Das BMF wird gemäß § 122 Abs. 2 Satz 3 FGO zum Beitritt aufgefordert, um zu der Frage Stellung zu nehmen, ob und inwieweit aufgrund des Internationalen Privatrechts und/oder des Gemeinschaftsrechts der Begriff der gesetzlichen Unterhaltspflicht im Rahmen des § 33a Abs. 1 EStG in der ab 1. Januar 1996 geltenden Fassung eine Erweiterung erfährt.

EStG § 33a Abs. 1

Beschluss vom 8. März 2001 - III R 53/98 -

Vorinstanz: FG Bremen (EFG 1999, 70)


Gründe

I. Sachverhalt

1. Der Kläger und Revisionskläger (Kläger) überwies im Streitjahr (1996) ... DM an seine in der Türkei lebende Schwägerin und deren (im Streitjahr 24, 19 und 17 Jahre alte) Kinder für deren Unterhalt. In seiner Einkommensteuererklärung machte er diese Aufwendungen als außergewöhnliche Belastung ("Unterhalt für bedürftige Angehörige") geltend. Der Beklagte und Revisionsbeklagte (das Finanzamt --FA--) ließ die Aufwendungen --auch im Einspruchsverfahren-- nicht zum Abzug zu. Es verwies dazu auf die gesetzliche Neuregelung in § 33a Abs. 1 Satz 1 des Einkommensteuergesetzes (EStG) i.d.F. des Jahressteuergesetzes 1996 vom 11. Oktober 1995 (BGBl I, 1250) --JStG 1996--, nach der nur noch Unterhaltsaufwendungen an gesetzlich unterhaltsberechtigte Personen zu berücksichtigen seien.

Die Klage, mit der sich der Kläger darauf berief, dass seine Schwägerin und deren Kinder nach dem frühen Tod seines Bruders mittellos gewesen seien, hatte ebenfalls keinen Erfolg. Das Finanzgericht (FG) führte zur Begründung seines in Entscheidungen der Finanzgerichte (EFG) 1999, 70 veröffentlichten Urteils im Wesentlichen aus: Der Gesetzgeber habe durch Art. 1 Nr. 33 JStG 1996 die gesetzliche Regelung des § 33a Abs. 1 Satz 1 EStG dahin geändert, dass nur noch Aufwendungen für den Unterhalt gesetzlich unterhaltsberechtigter Personen berücksichtigt werden dürften. Wer zu diesem Personenkreis gehöre, richte sich nach inländischen zivilrechtlichen Maßstäben, nämlich den Vorschriften des Bürgerlichen Gesetzbuches (BGB). Weder die Schwägerin noch deren Kinder gehörten zu diesem Personenkreis. Die vom Kläger unterstützten Personen gehörten auch nicht zu den in § 33a Abs. 1 Satz 2 EStG genannten, den gesetzlich unterhaltsberechtigten Personen "gleichgestellten Personen". Darauf, ob die Aufwendungen dem Kläger zwangsläufig erwachsen seien, komme es daher nicht mehr an.

*****

— Aufgabe —
Schreiben Sie aus dem Beschluss zum Abzug von Unterhaltsaufwendungen den Abschnitt wortgetreu ab, der mit „Beschluss vom 8.“ einsetzt und bis „zu berücksichtigen seien.“ reicht.

*****

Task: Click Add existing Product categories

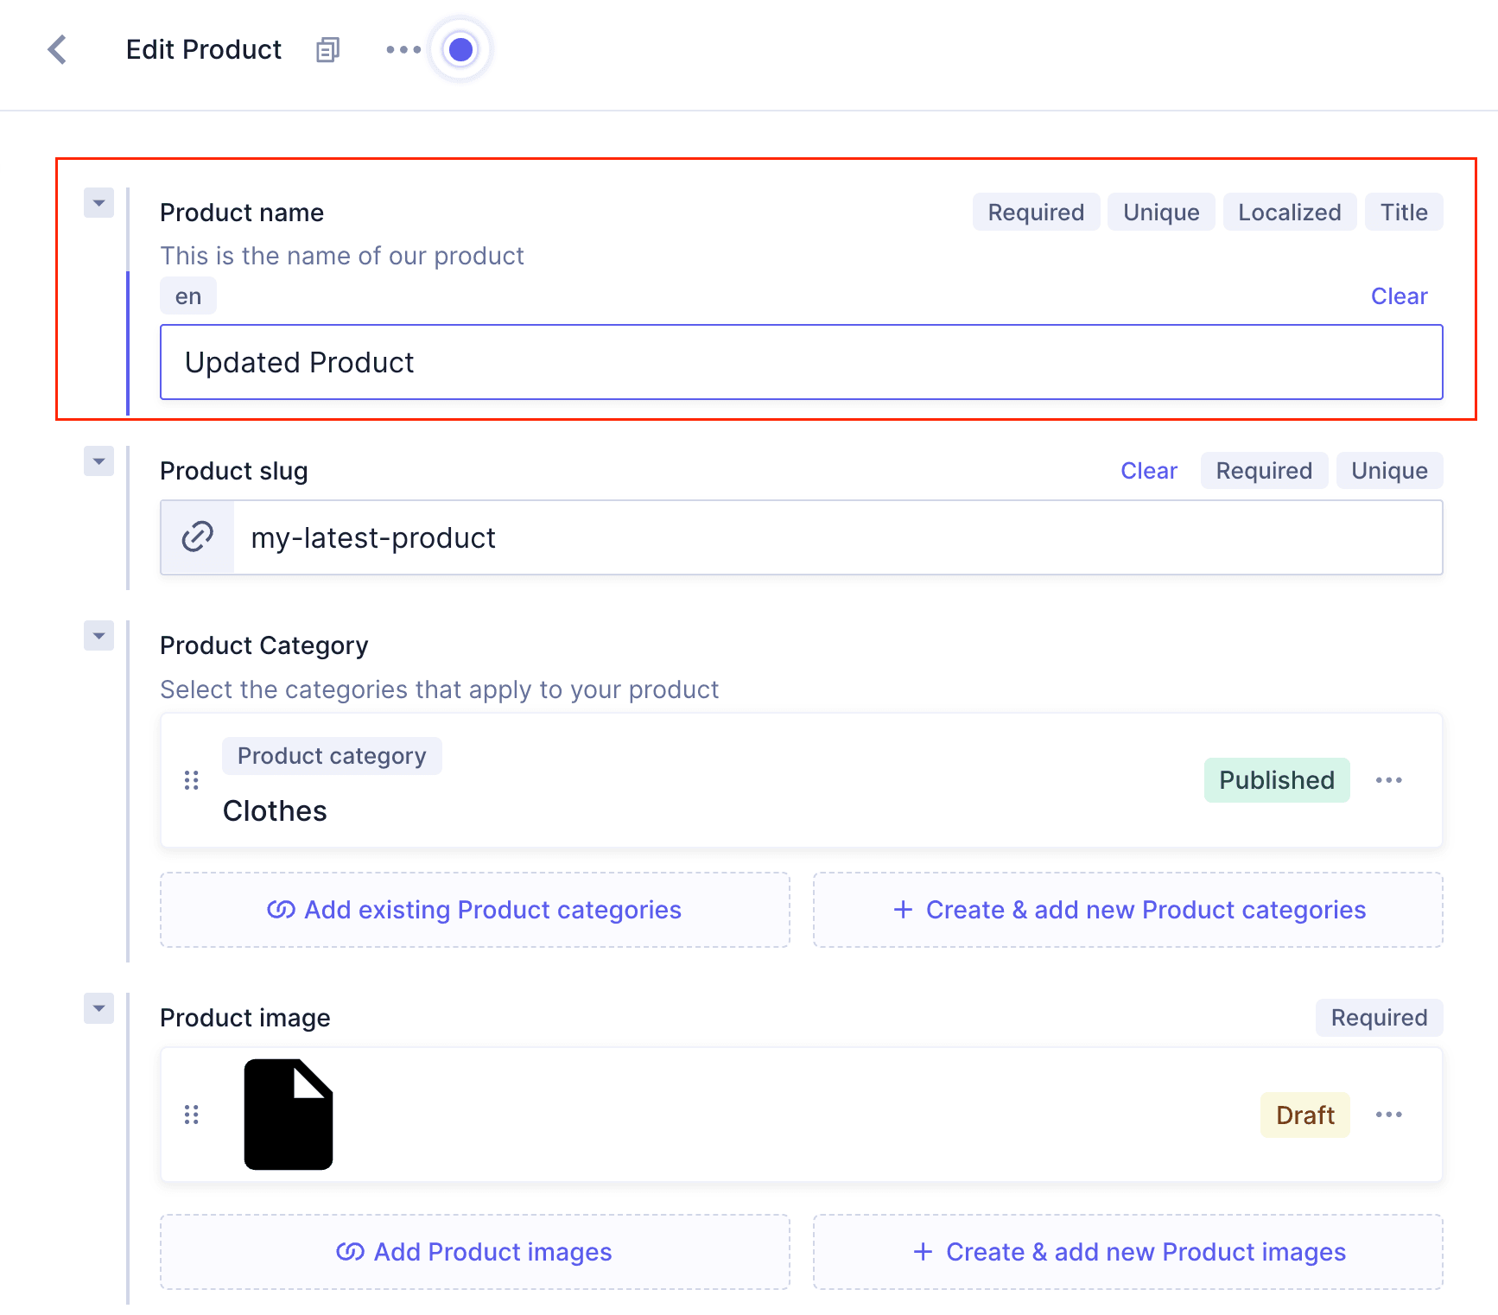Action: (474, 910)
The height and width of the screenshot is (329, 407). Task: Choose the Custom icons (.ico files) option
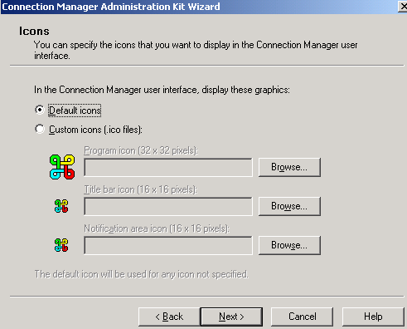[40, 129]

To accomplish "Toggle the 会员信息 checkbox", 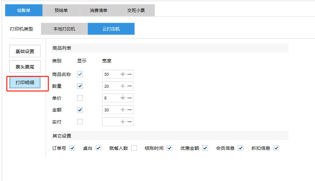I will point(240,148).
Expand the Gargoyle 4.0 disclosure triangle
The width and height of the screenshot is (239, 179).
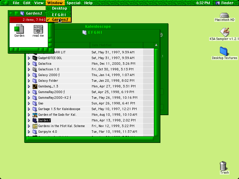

*****

— Lösung —
Beschluss vom 8. März 2001 - III R 53/98 -

Vorinstanz: FG Bremen (EFG 1999, 70)


Gründe

I. Sachverhalt

1. Der Kläger und Revisionskläger (Kläger) überwies im Streitjahr (1996) ... DM an seine in der Türkei lebende Schwägerin und deren (im Streitjahr 24, 19 und 17 Jahre alte) Kinder für deren Unterhalt. In seiner Einkommensteuererklärung machte er diese Aufwendungen als außergewöhnliche Belastung ("Unterhalt für bedürftige Angehörige") geltend. Der Beklagte und Revisionsbeklagte (das Finanzamt --FA--) ließ die Aufwendungen --auch im Einspruchsverfahren-- nicht zum Abzug zu. Es verwies dazu auf die gesetzliche Neuregelung in § 33a Abs. 1 Satz 1 des Einkommensteuergesetzes (EStG) i.d.F. des Jahressteuergesetzes 1996 vom 11. Oktober 1995 (BGBl I, 1250) --JStG 1996--, nach der nur noch Unterhaltsaufwendungen an gesetzlich unterhaltsberechtigte Personen zu berücksichtigen seien.